Today, she was late leaving for lunch since she was helping run cable for a computer in the office. She ran down to the Burger King and picked up a Cherry Icee (which by the way is white!! What is the fun of a Cherry Icee if it is white?) and a burger. She was almost back to work, when a van comes across 5 empty lanes of traffic just to drive in her lane…with her still in it.
Well, Surgeon in My Dreams has never been in a traffic accident before (knocking on wood) so this is quite a new experience for her. Surgeon in My Dreams has already pulled over onto the curb to her right trying to get out of the crazy persons way, so she is nearly stopped and is fully expecting the nut case to do the same.
But no!!! This hammer head is going to run! Surgeon in My Dreams begins flashing her lights and yelling to “stop, stop” (no matter that the windows were up and no one other than the dust bunnies who live in her car could hear her). But the crazy person continues to drive away, picking up speed no less.
Surgeon in My Dreams forgets it is NOT 1996 and she is NOT still a cop (not to mention she does NOT have a gun) and she takes off after her assailant. After about a three mile excursion, this freakoid pulls into a driveway in a neighborhood like Surgeon in My Dreams used to visit a lot back in 1996 when she WAS a cop.
As the van door opens, a lady steps out, looks at Surgeon in My Dreams, who by then is already getting out of her car to view the damage for the first time, (complete in her dress and heels) and says , “What?”. When Surgeon in My Dreams politely informs the lady that she had just hit her, the lady say “No I didn’t”.
Now granted, Surgeon in My Dreams has been working all week and it is Friday and she is nearly brain dead, but she believes she would remember if a big van had not hit her car.
The lady goes in her house and brings her husband outside who asks me the same thing, “What?” Now Surgeon in My Dreams is beginning to get the idea this family may be a couple biscuits short of a panful, so she explains very slowly while pointing to her crumpled car (which by the way is the very first car she had ever picked out and bought all by herself) that “the lady ran into me and then took off like nothing had happened.”
At this point, the husband of the crazy lady said “she probably didn’t know she hit you”. I could only hope at this point this couple had not procreated.
While waiting on the trooper, (what, were they all at Krispy Kreme), the husband asks me would I just take their insurance information and forget about the trooper. After deciding I could take the husband if I had to, I answered no. We were definitely waiting on the trooper.

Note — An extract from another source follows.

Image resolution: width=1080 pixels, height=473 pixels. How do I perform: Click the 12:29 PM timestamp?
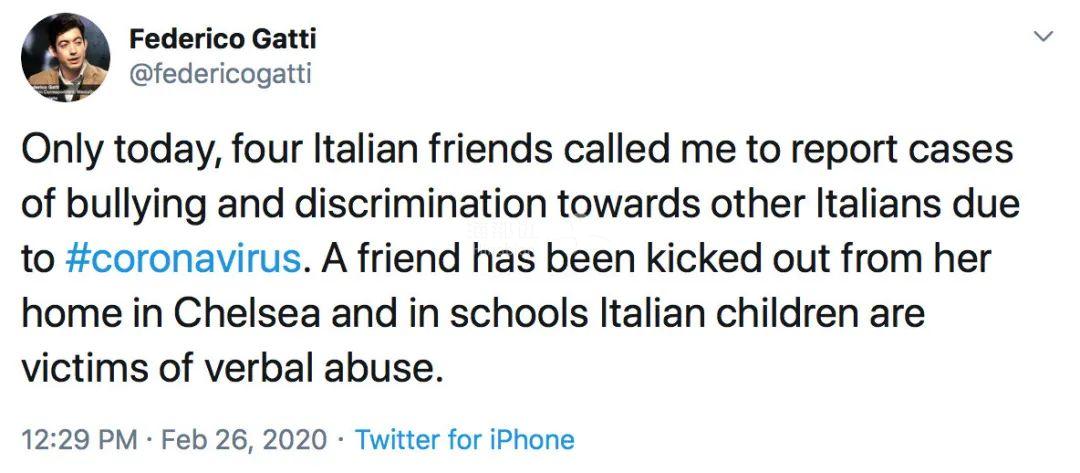(79, 439)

So, 45 minutes after my adrenaline induced phone call to 911, the trooper finally got there. By now I have a true adrenaline surge going on in my body. I learned about this phenomenon, the Fight or Flight, at the police department.

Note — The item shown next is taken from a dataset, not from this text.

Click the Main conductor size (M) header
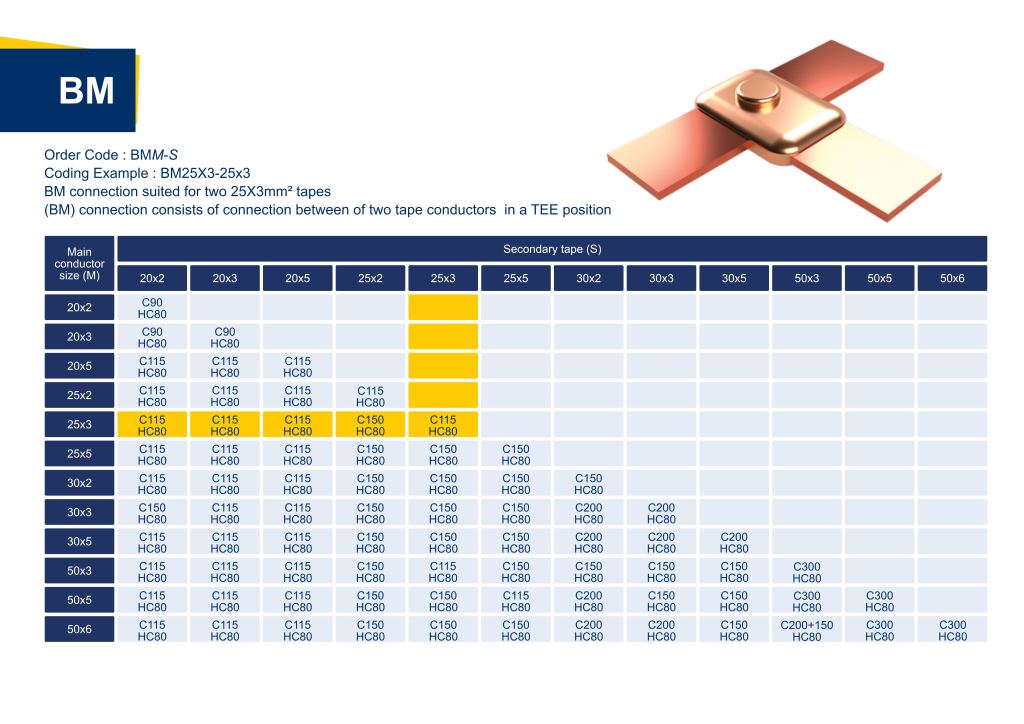Screen dimensions: 1024x724 click(x=79, y=263)
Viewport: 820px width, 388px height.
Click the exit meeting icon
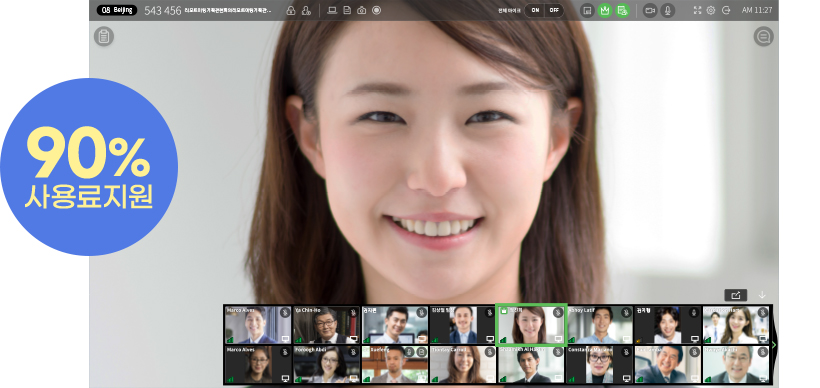tap(726, 10)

My very first car chase at The Big Police Department, ended up outside my jurisdiction so I was pulled off the chase and the next jurisdiction took over. They got to catch the driver and fight with him, thereby releasing the adrenaline that their body had automatically produced. When there is no physical “release” of this adrenaline, the surge does different things to different people. Me personally, the night of my first car chase, I pulled over and threw up in a Holiday Inn parking lot. Then I got a serious migraine which lasted about 2 hours.

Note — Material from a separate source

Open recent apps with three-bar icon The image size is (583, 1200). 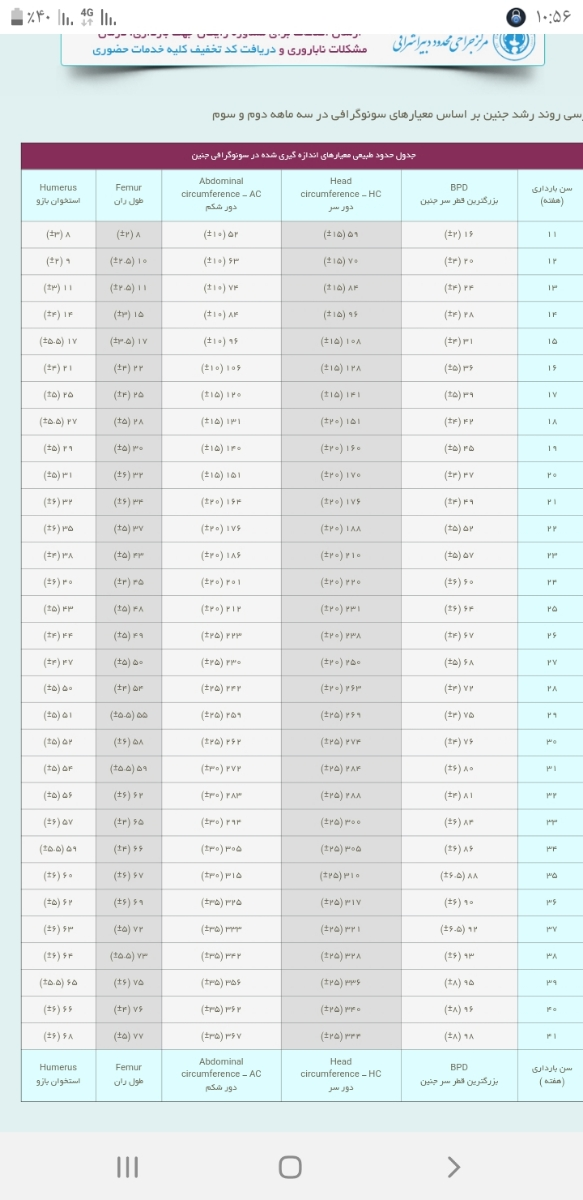[127, 1166]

Well, the very nice, young (geez, had he even graduated from high school yet?) trooper wrote out a few tickets, (turns out her license was suspended in addition to everything else), complimented me on my audacity to follow her, and then warned me how dangerous it could have been. He ended by telling me to have a nice day.
I finally found my way out of the neighborhood and back to the office. Of course my boss was completely sympathetic and earnest and made no jokes about my little afternoon lunch break. NOT!!
The Icee was good though. You know if you wait till they’re melted, they taste almost like having an old fashioned snow cone does when you ask for extra syrup.